Na to znów Jane nie mogła się zgodzić... Larington zdołał ją wkrótce przekonać, że pieniądze, odebrane łotrowi, który oszukał tysiące osób, należą się jej słusznie i że nie powinna robić sobie z tego powodu wyrzutów. Udało mu się to tym łatwiej, że Jane wciąż jeszcze miała w pamięci ową przykrą scenę, gdy ten człowiek stanął między nią a jej mężem.
Wszystko to razem sprawiło, że Beewater następnego dnia po przygodzie na giełdzie był w jak najgorszym humorze... Humor ten nie wróżył nic dobrego dla tych wszystkich, którzy mu się nawinęli pod rękę.
Rzucił okiem na leżącą na biurku gazetę... Na pierwszej stronie ujrzał zapowiedź mającej wkrótce nastąpić premiery „Nad brzegiem Nilu“...
Nazwisko Harrego Doherty, którego gazeta sławiła jako jednego z najgenialniejszych młodych kompozytorów angielskich, działało na Beewatera jak czerwona płachta na byka.
Wszystko go drażniło... Fortuna odwróciła się od niego, ostatnio spotykały go same porażki. On, Filip Beewater, uwodziciel kobiet i potentat giełdowy, uważał się za zwyciężonego!
Scena z pokoju z rekwizytami jeszcze zbyt żywo stała mu w pamięci... Zaciskał pięści w bezsilnym gniewie, i przysiągł w duchu zemstę Laringtonowi... On, nie kto inny zabrał mu miłość pięknej Jane, on pomógł jej mężowi, on spiskował przeciwko niemu, Beewaterowi...
Beewater nie należał do ludzi, których niepowodzenie zbija z nóg... Odwrotnie, rozpamiętywając ostatnie wypadki, w myślach układał plan odzyskania zmiennej, kapryśnej Jane Doherty. Jeśli dobrowolnie nie zechce zostać jego kochanką, potrafi ją do tego zmusić! Beewater nie przebierał w środkach... Każda droga, prowadząca do celu była dla niego dobra. Był bogaty i gotów był poważną część swej fortuny poświęcić dla zdobycia tej kobiety.

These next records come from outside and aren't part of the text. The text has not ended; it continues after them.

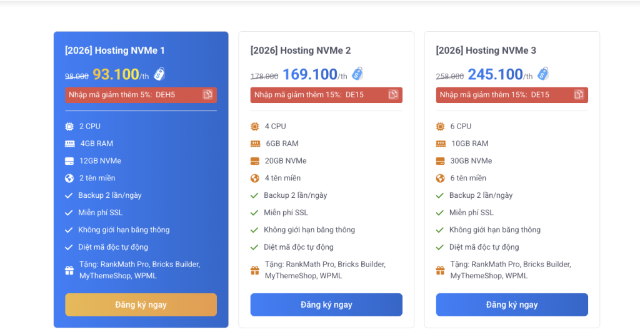Click the price tag icon on NVMe 3
The width and height of the screenshot is (640, 332).
[x=543, y=74]
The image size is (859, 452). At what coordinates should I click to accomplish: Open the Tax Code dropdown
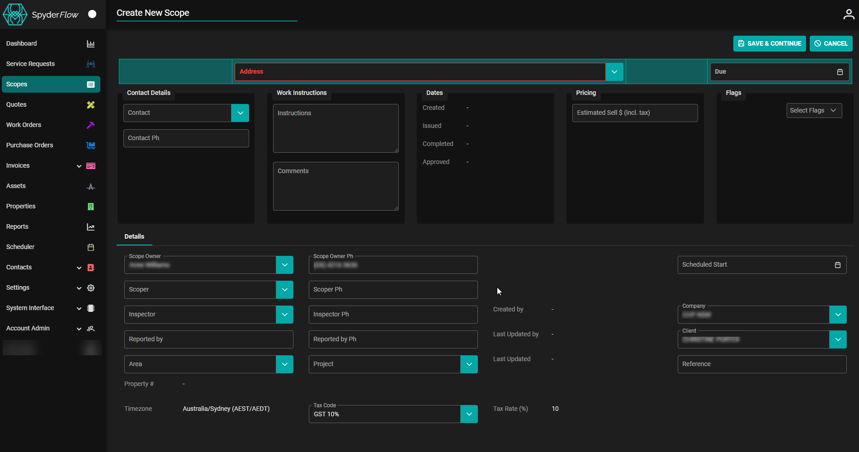click(x=469, y=414)
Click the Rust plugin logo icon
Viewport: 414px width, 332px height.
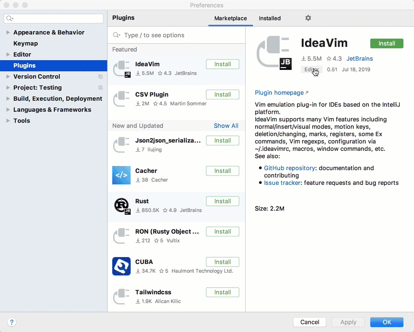121,206
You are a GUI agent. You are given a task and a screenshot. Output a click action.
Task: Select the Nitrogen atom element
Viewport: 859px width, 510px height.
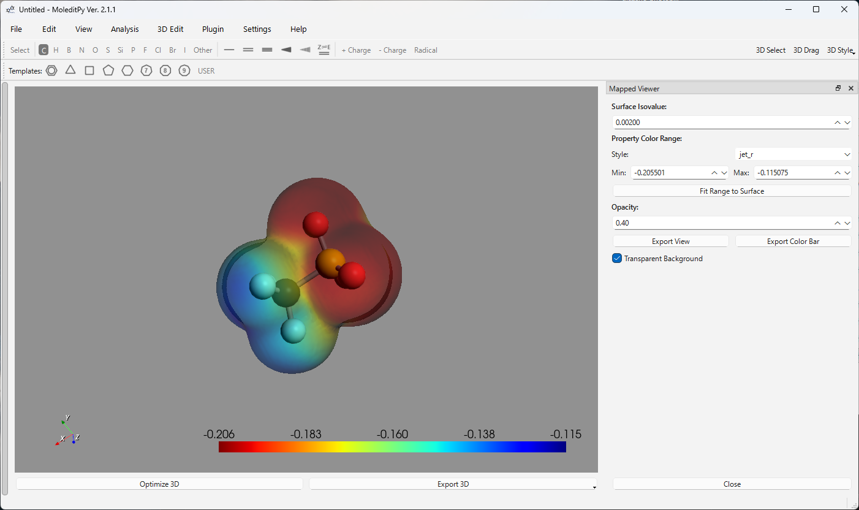coord(81,50)
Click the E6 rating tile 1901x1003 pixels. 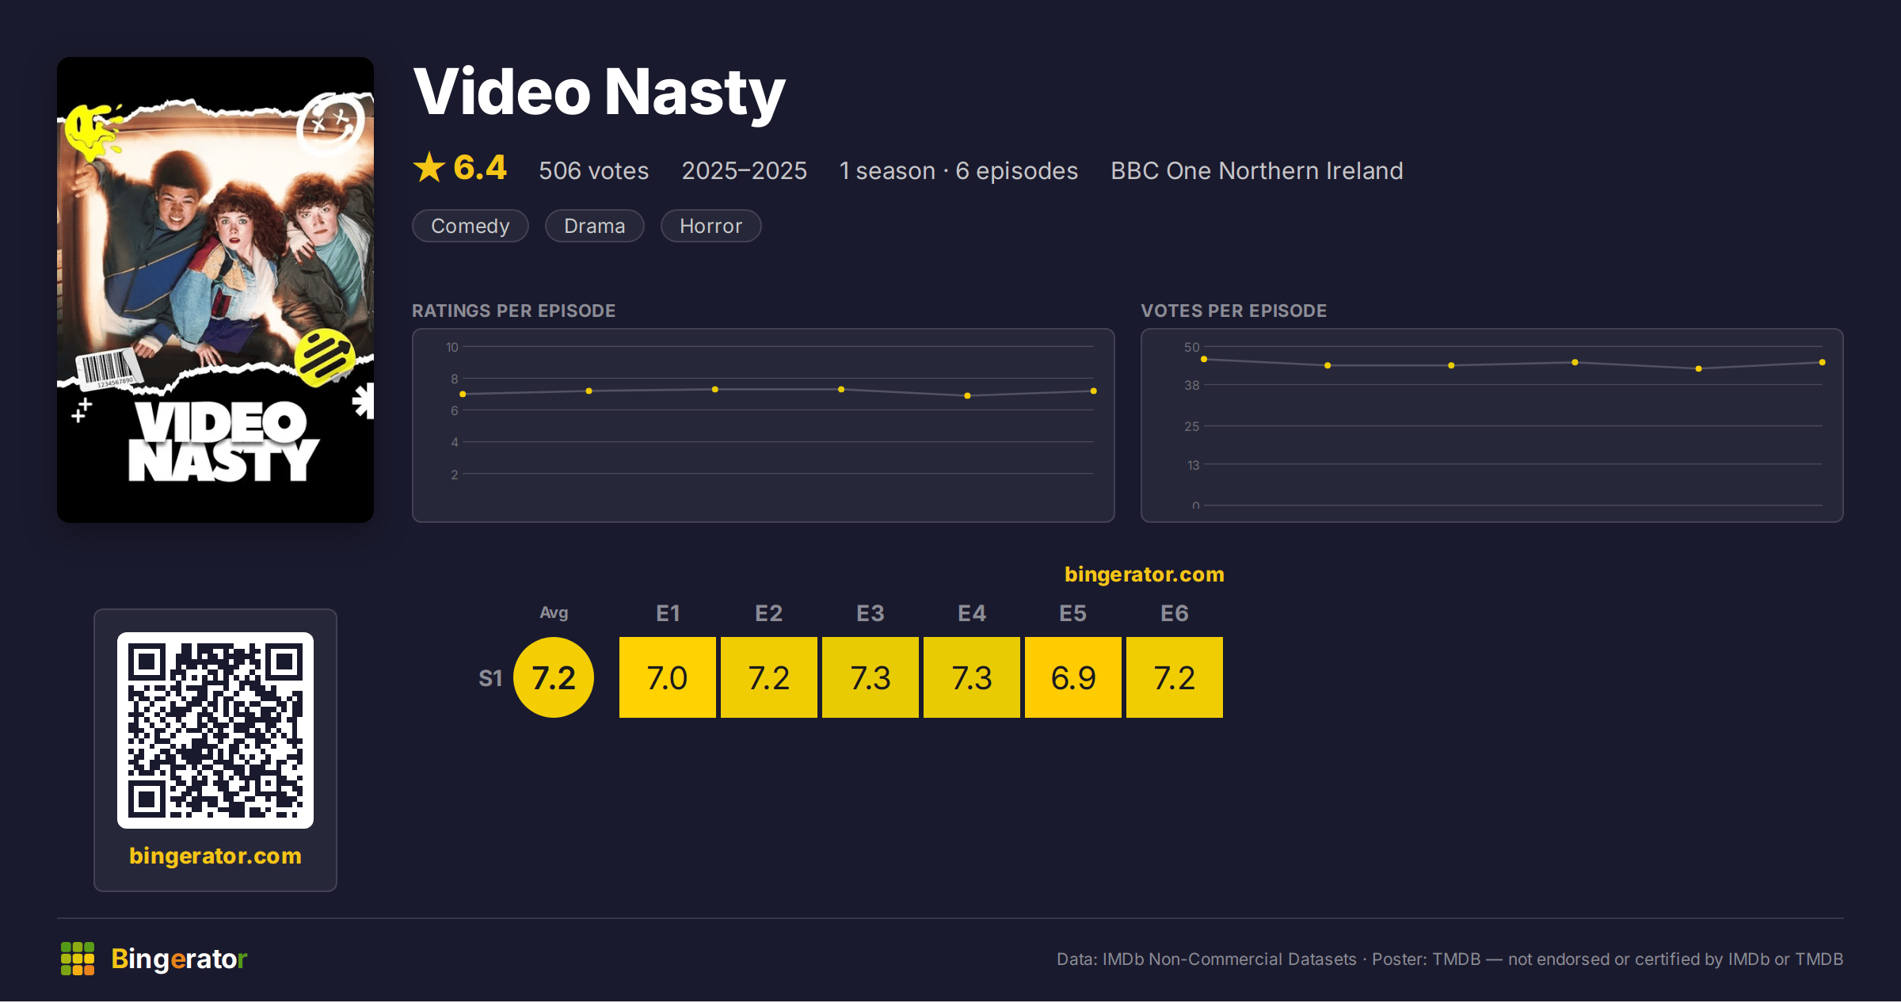click(1175, 678)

Rozmyślania te przerwało nagłe wejście kamerdynera.
— Przyszedł jakiś osobnik i pragnie z panem mówić...
Na nieruchomej zazwyczaj twarzy lokaja malował się wyraz pogardliwy. Beewater domyślił się od razu, że nowoprzybyły nie zasługiwał na to, aby go przyjąć.
— Wołałem usłyszeć to z ust pana — odparł z ukłonem kamerdyner.... — Ten człowiek poda je się za mechanika z opery... Oświadczyć, że ma panu ważne rzeczy do zakomunikowania... Podejrzewam, że przyszedł prosić o pracę lub protekcję.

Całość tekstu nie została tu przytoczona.